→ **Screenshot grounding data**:
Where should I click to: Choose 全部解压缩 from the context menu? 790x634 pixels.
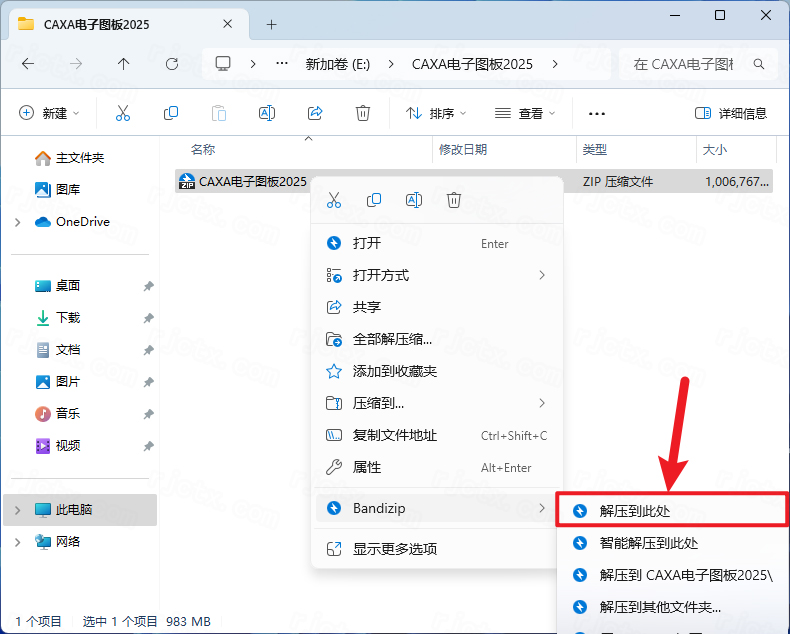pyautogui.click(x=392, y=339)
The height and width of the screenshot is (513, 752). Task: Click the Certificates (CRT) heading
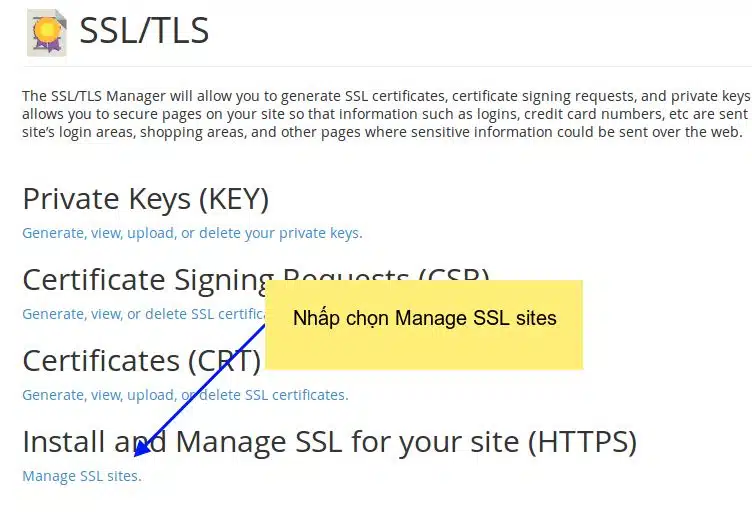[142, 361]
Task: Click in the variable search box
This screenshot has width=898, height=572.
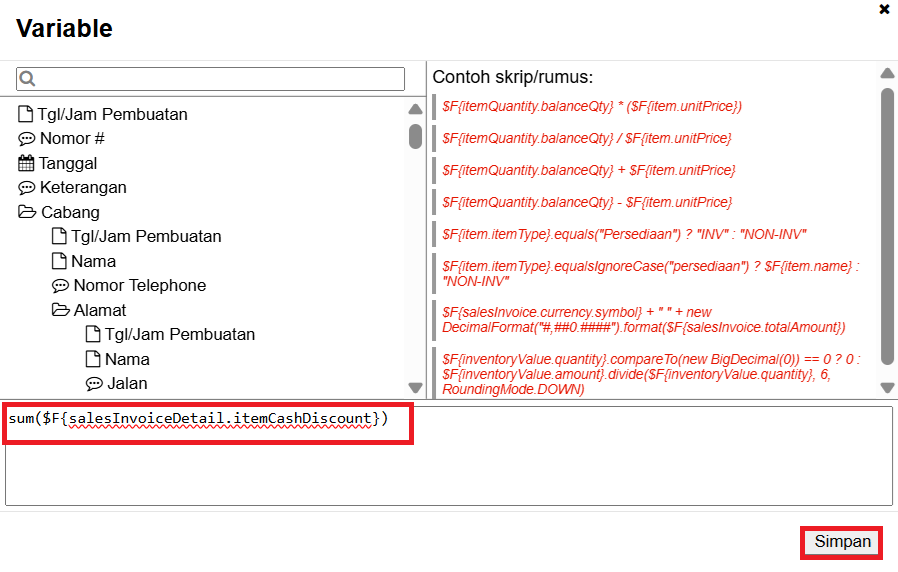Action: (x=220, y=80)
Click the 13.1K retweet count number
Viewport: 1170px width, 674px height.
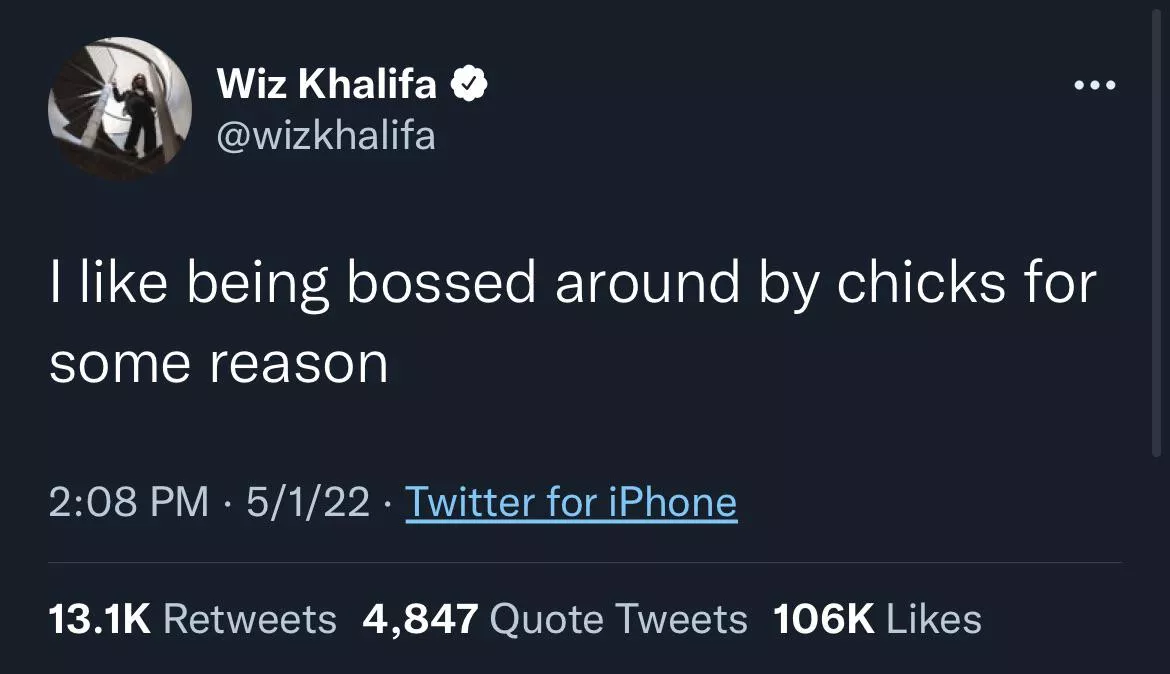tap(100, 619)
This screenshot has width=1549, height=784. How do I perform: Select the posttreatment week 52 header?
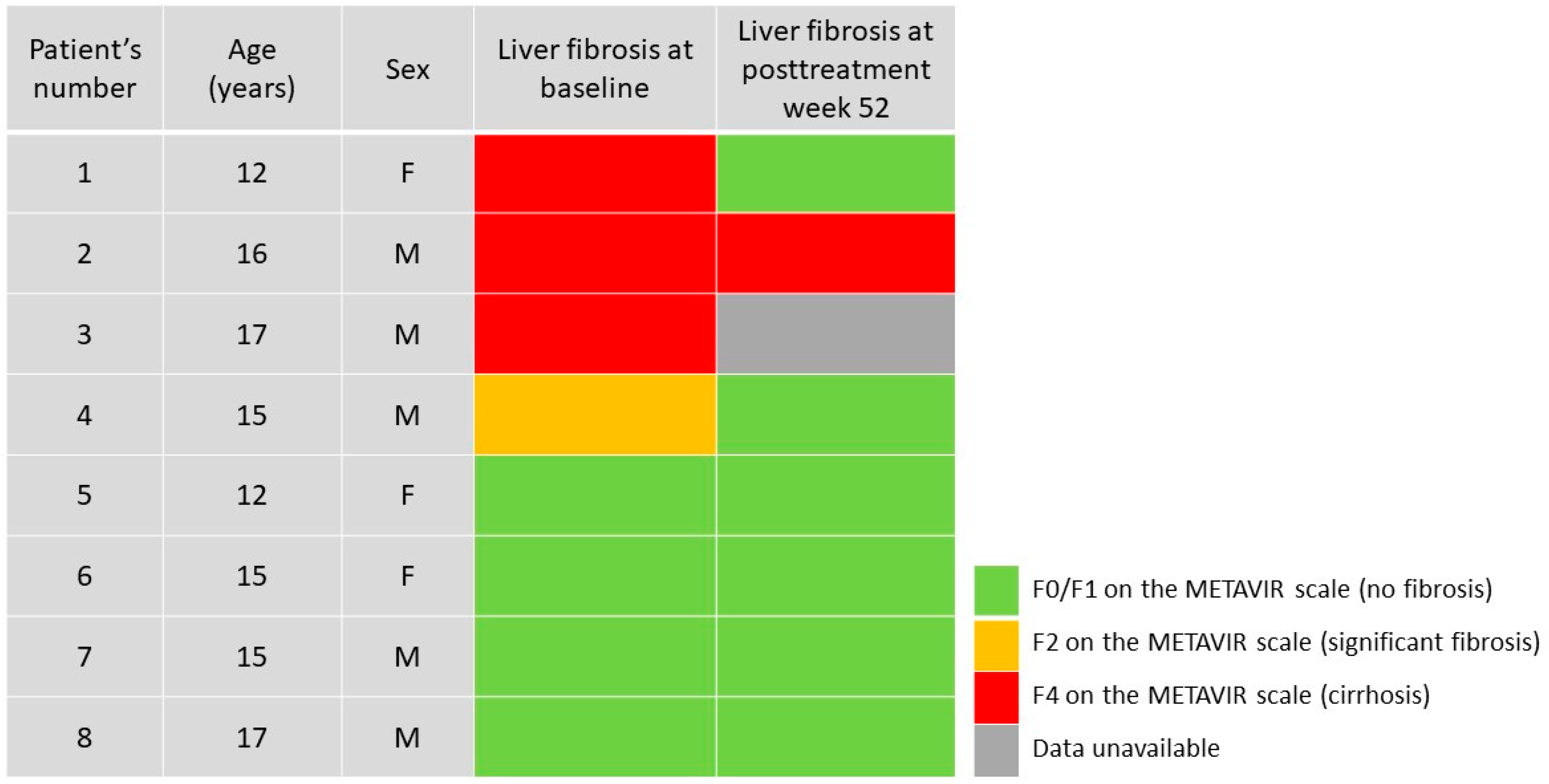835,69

→ **Task brief**: Repeat the data exactly. Pictures should not appear.

→ **Result below**:
Where should I click to: Choose 全部解压缩 from the context menu? 790x634 pixels.
pyautogui.click(x=392, y=339)
The height and width of the screenshot is (513, 752). Task: Click the Certificates (CRT) heading
[142, 361]
Task: Click in the variable search box
This screenshot has width=898, height=572.
Action: (x=220, y=80)
Click the 13.1K retweet count number
Viewport: 1170px width, 674px height.
tap(100, 619)
This screenshot has width=1549, height=784. How do I perform: Select the posttreatment week 52 header?
835,69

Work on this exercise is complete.